Pennsylvania Federal Court Refuses to Enjoin FTC’s Noncompete Rule, Creates Split in Federal Courts
As we previously reported, the U.S. Federal Trade Commission (FTC) issued a Final Rule which, on its anticipated effective date of September 4, 2024, will invalidate nearly all preexisting noncompetition agreements and bar employers from entering into such restrictions with workers in the future.
Since then, the Final Rule has been subject to legal challenges nationwide. Shortly before Independence Day, a Texas federal judge preliminarily enjoined the Final Rule on a limited basis, concluding that the plaintiffs in the case before the court were likely to succeed in showing that the FTC overstepped its authority when it issued the Final Rule. However, the judge in that case declined to enter a nationwide injunction and limited her order only to the specific plaintiffs in that case.
Following that decision, the odds seemed to favor that other challenges to the Final Rule would be decided similarly, with judges either enjoining the Final Rule outright or on a limited basis as the Texas judge did, but a Pennsylvania federal district court judge issued a surprising endorsement of the Final Rule when she denied a request to enjoin the Final Rule.
On July 10, 2024, the FTC argued to Judge Kelley Brisbon Hodge of the U.S. District Court for the Eastern District of Pennsylvania that the FTC’s mission is to prevent unfair methods of competition, and thus the Final Rule falls squarely within its rule-making authority. The Pennsylvania plaintiffs, not surprisingly, disagreed and asserted many of the arguments that the plaintiffs in the Texas action had successfully asserted.
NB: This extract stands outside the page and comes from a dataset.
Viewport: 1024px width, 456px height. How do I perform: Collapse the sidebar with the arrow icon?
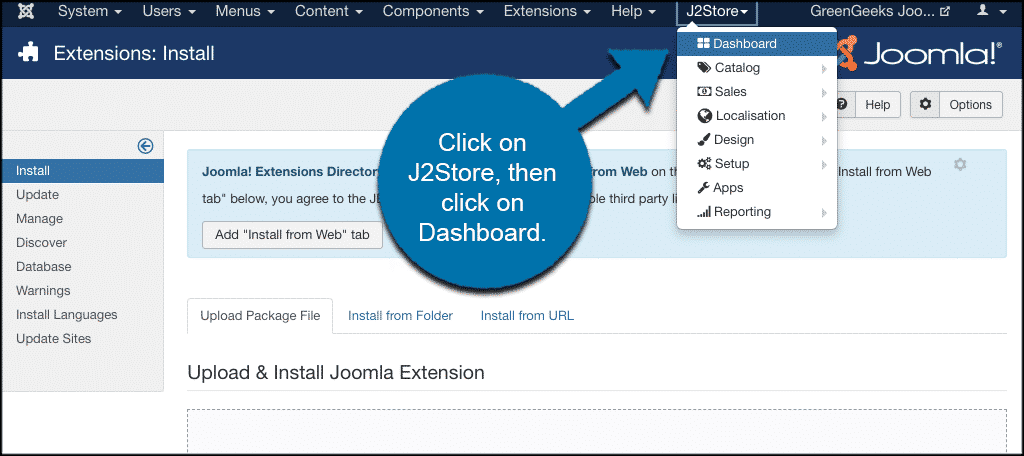pos(145,146)
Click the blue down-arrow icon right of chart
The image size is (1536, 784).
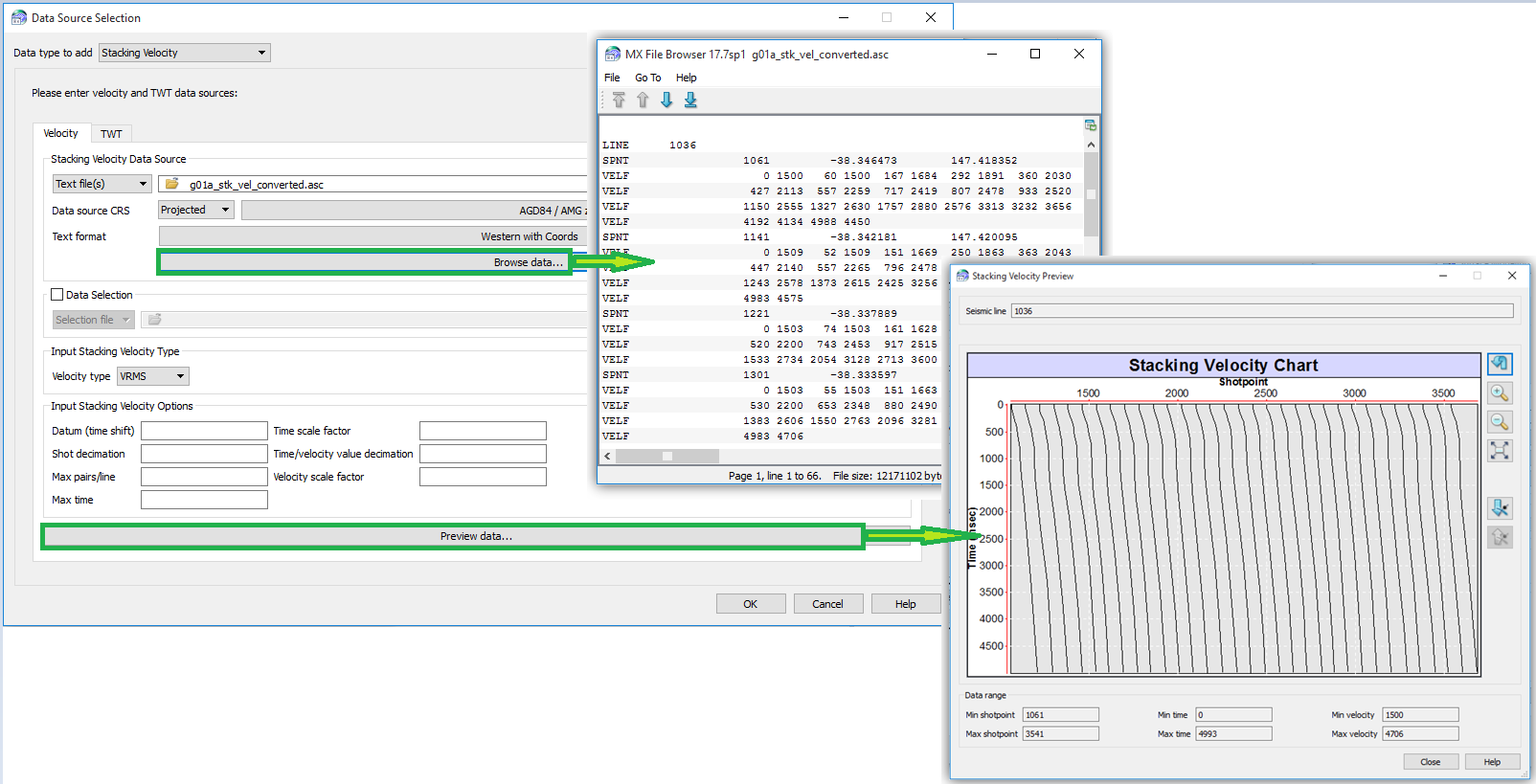click(1500, 508)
The Pennsylvania plaintiffs also emphasized the U.S. Supreme Court’s June 2024 landmark decision overruling what had come to be known as “Chevron deference” – the legal principle that agency interpretations and rulemaking are entitled to deference from the courts – insisting that the FTC overreached and tried to effectuate an end-run around legislative processes by adopting the Final Rule. (See our colleagues’ coverage of that decision here.)
On July 23, 2024, Judge Hodge issued her decision. In a sharp departure from her Texas judicial counterpart, Judge Hodge concluded that a preliminary injunction would be improper because the plaintiffs in the Pennsylvania case had not demonstrated that they would suffer any irreparable harm in the absence of such relief.
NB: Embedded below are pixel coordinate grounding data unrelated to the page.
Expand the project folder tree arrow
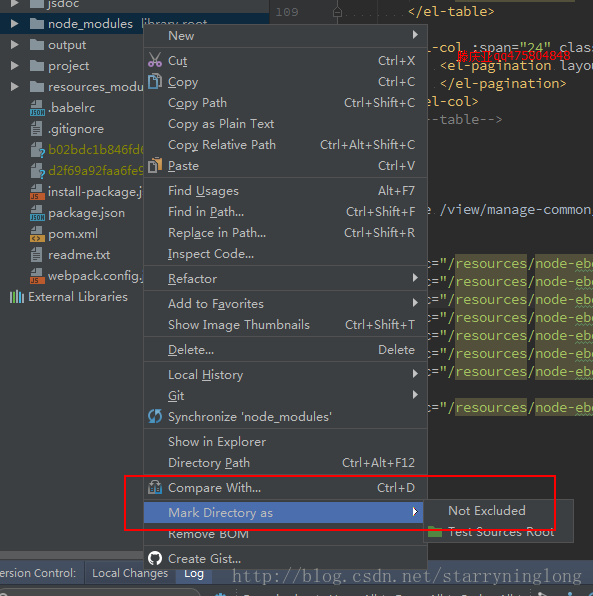The width and height of the screenshot is (593, 596). pos(14,66)
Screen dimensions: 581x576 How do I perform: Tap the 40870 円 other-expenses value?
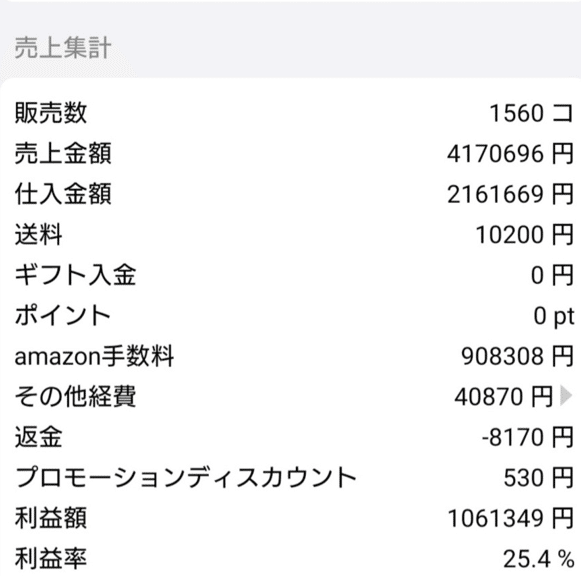pyautogui.click(x=503, y=397)
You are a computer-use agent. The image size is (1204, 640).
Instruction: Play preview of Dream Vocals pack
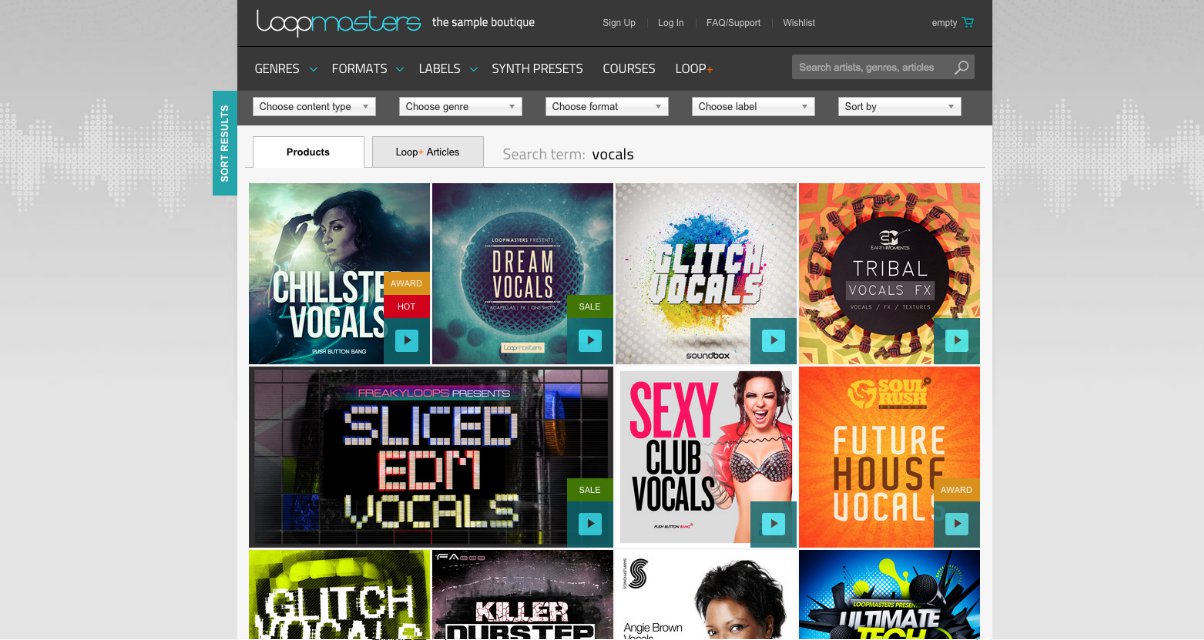tap(590, 341)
Going a step further, Judge Hodge also opined that the plaintiffs in the Pennsylvania proceeding are unlikely to succeed in their substantive challenge to the Final Rule. She concluded that the FTC Act expressly empowers the FTC “to make rules and regulations for the purpose of carrying out the provisions” of the statute, which include “prevent[ing]…unfair methods of competition.” Since the FTC Act grants the FTC the authority to “prevent” unfair competition, Judge Hodge reasoned that this delegation must necessarily include the authority to make prospective rules intended to effectuate that purpose and not only to redress harms that already have occurred. Finally, the court examined earlier decisions in which courts confirmed the FTC’s rulemaking authority and Congressional actions—specifically, amendments to the FTC Act—supporting that expanded authority, all of which bolstered her conclusion that the FTC did not overstep in enacting the Final Rule, even inasmuch as it may upend nearly all noncompetition covenants.
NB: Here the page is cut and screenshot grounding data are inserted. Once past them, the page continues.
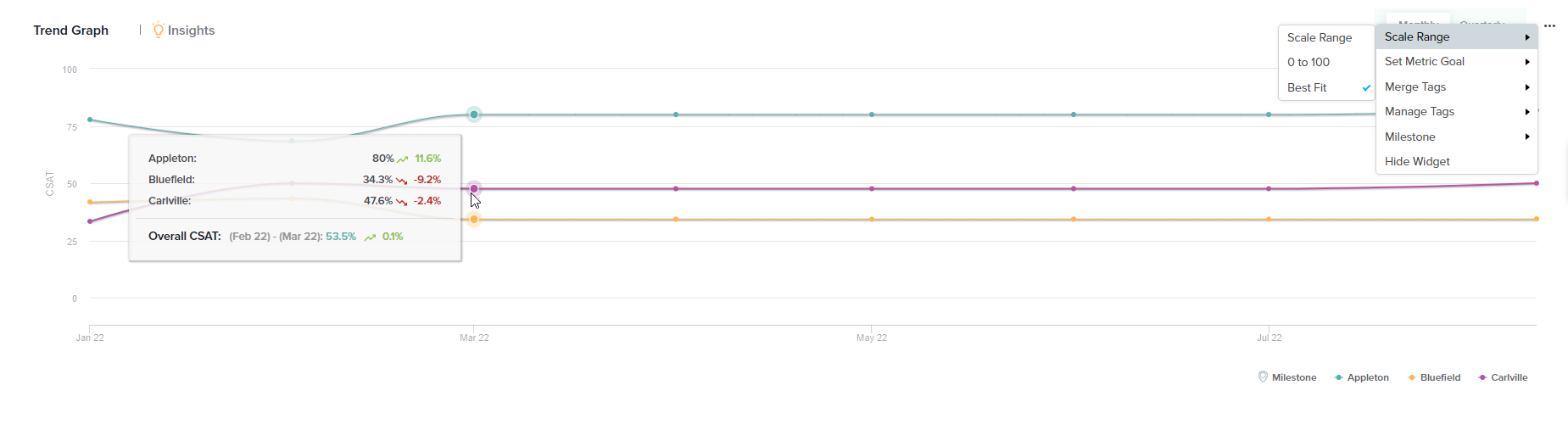The width and height of the screenshot is (1568, 424).
Task: Expand the Merge Tags submenu arrow
Action: click(1527, 87)
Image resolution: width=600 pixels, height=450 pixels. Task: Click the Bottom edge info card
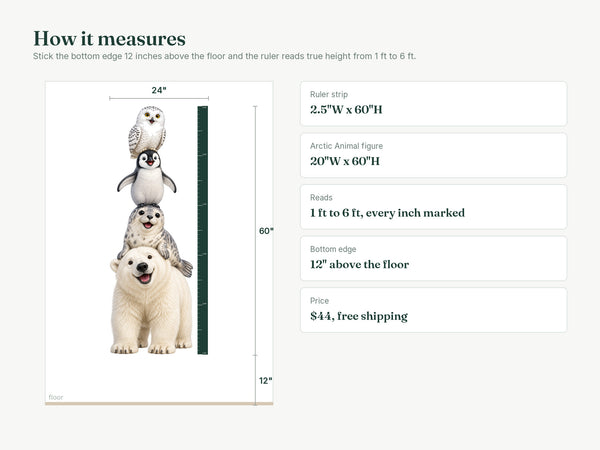[x=434, y=258]
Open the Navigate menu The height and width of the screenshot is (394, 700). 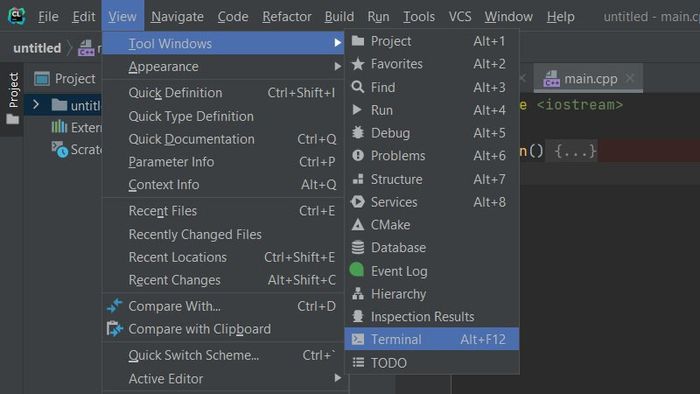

These inconsistent judicial determinations complicate matters for employers trying to determine their compliance obligations prior to the anticipated effective date. No judge has issued a nationwide injunction barring implementation of the Final Rule; only the plaintiffs before the court in the Texas proceeding have been granted a preliminary injunction. However, employers can reasonably anticipate that the Pennsylvania plaintiffs will appeal Judge Hodge’s decision, and the judge in the Texas proceeding indicated that she will issue a decision on the merits of the case—which may still include a nationwide injunction—on or before August 30, 2024, just days before the Final Rule’s September 4, 2024 effective date. We will continue to timely report on developments as the effective date draws near.